Todays poetry news round up takes a look at a performance that blends eastern and western cultures and the winner of this years Helen Anne Bell Poetry Bequest.
Eastern and Western Cultures Blended
The works of two of the great 20th century poets, one eastern and one western, are to be blended together for a centenary performance, which will take place at the Rich Mix arts centre in Bethnal Green.
The performance will be a celebration of TS Eliot’s The Waste Land and Kazi Nazrul Islam’s Bidrohi. The later is a BengaLi Poem written in 1921, which is more commonly known as The Rebel.
The performance is the work of the Saudha Society of Poetry and Indian Music and will also feature some of the famous interview that took place between Eliot and Professor Shiv Kumar when the two discussed the poet”s interpretation of Indology.
The idea is that the performance will blend Eliot repeating ‘shantih shantih shantih’ a meditative mantra in India to the poetry of Islam. Both of the chosen poems depict a wasteland, decayed but in different ways and at a time when the world was facing a period of war and moral decadence.
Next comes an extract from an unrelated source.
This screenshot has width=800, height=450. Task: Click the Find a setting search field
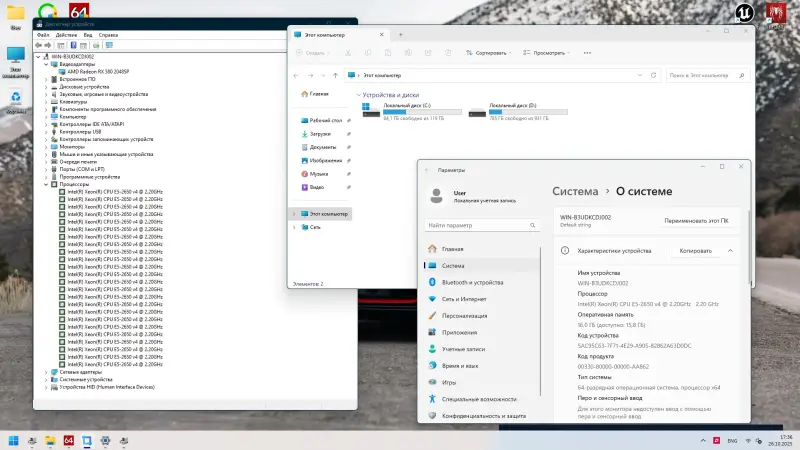[x=481, y=225]
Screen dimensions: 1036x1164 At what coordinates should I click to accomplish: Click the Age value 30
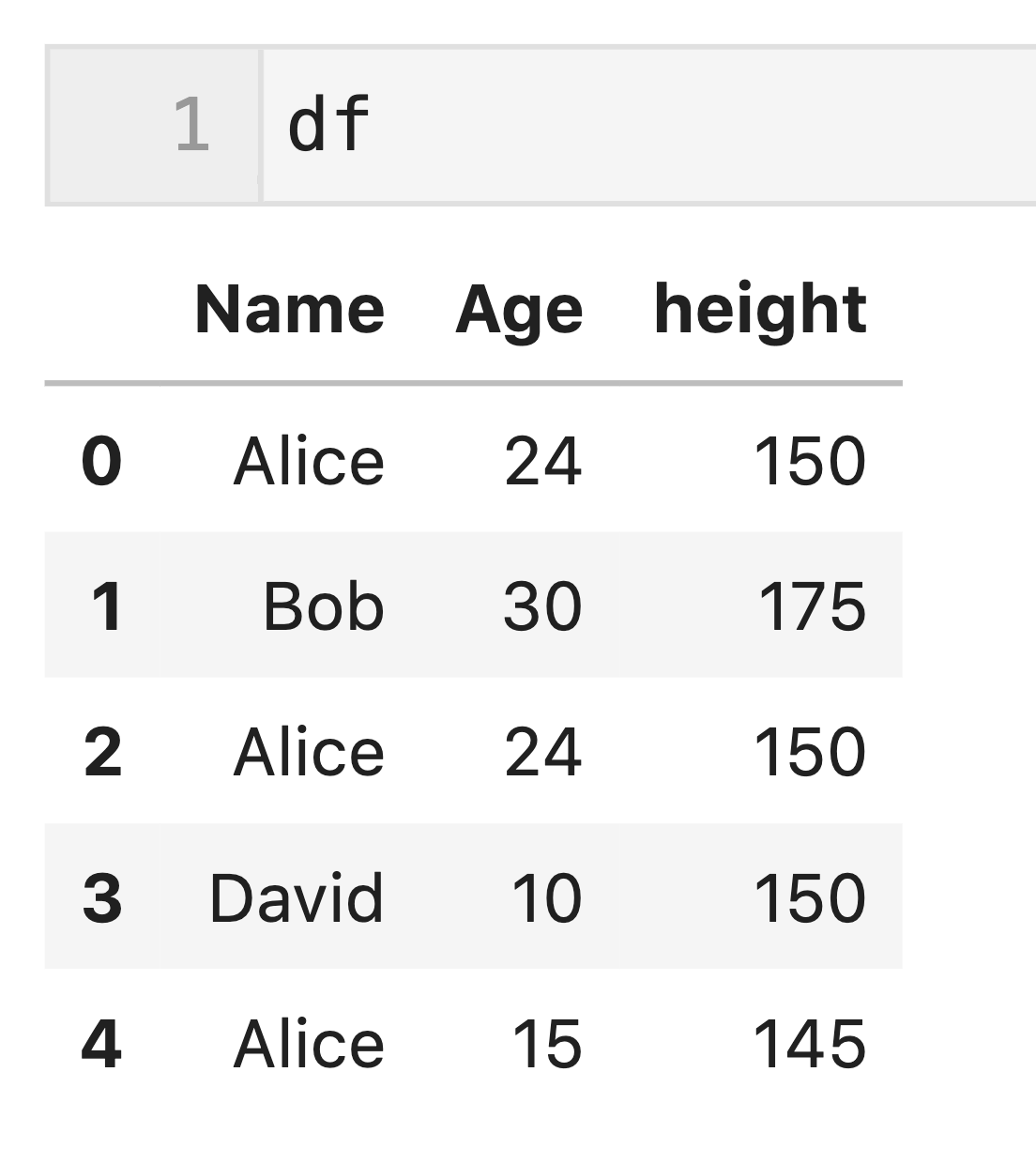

The poet John Farndon has been chosen to be the voice of TS Eliot for the production, with Manash Chowdhury voicing Islam.
The production is set to tour Europe starting in Bethnal Green on 14th November before moving on to Bangladesh and then India.
Winner of Australia’s Richest Poetry Prize Announced
The winner of the 2021 Helen Anne Bell Poetry Bequest has been announced as Emily Stewart, a poet from Sydney. The prize is the richest poetry prize in Australia and has a prize of $40,000. It is dedicated to celebrating poetry written by female poets. The prize is a biennial one and Stewart will be the fourth winner.
This year a record breaking 309 manuscripts, all of book-length, were submitted for the award. Running Time is the title of the winning work by Stewart. The announcement was made on Friday by Vice-Chancellor Professor Mark Scott in the Chau Chak Wing Museum of the University of Sydney. He described it as a “literary landmark in Australian arts and culture.”
Stewart works and lives on Wangal land which is located in the inner west of Sydney. She has already written several chapbooks. Her first poetry collection “Knocks” which was published in 2016 was the winner of the inaugural Noel Rowe Poetry Award.
The judges this year included several eminent poets and also a previous winner of the award. They praised the winning manuscript, saying that it was “nimble and light, precise and seemingly casual.” There were seven finalists selected from the 309 entries, and the judges were surprised not only by the quantity of entries but also the quality which made their job much harder.
The award was set up in the name of Helen Anne Bell, who was a University of Sydney student and also a poet. It supports and celebrates the role of Australian women poets in literature. The prize was increased in 2019 from just $7000 to $40,000. The winner will also have their work published by Vagabond Press.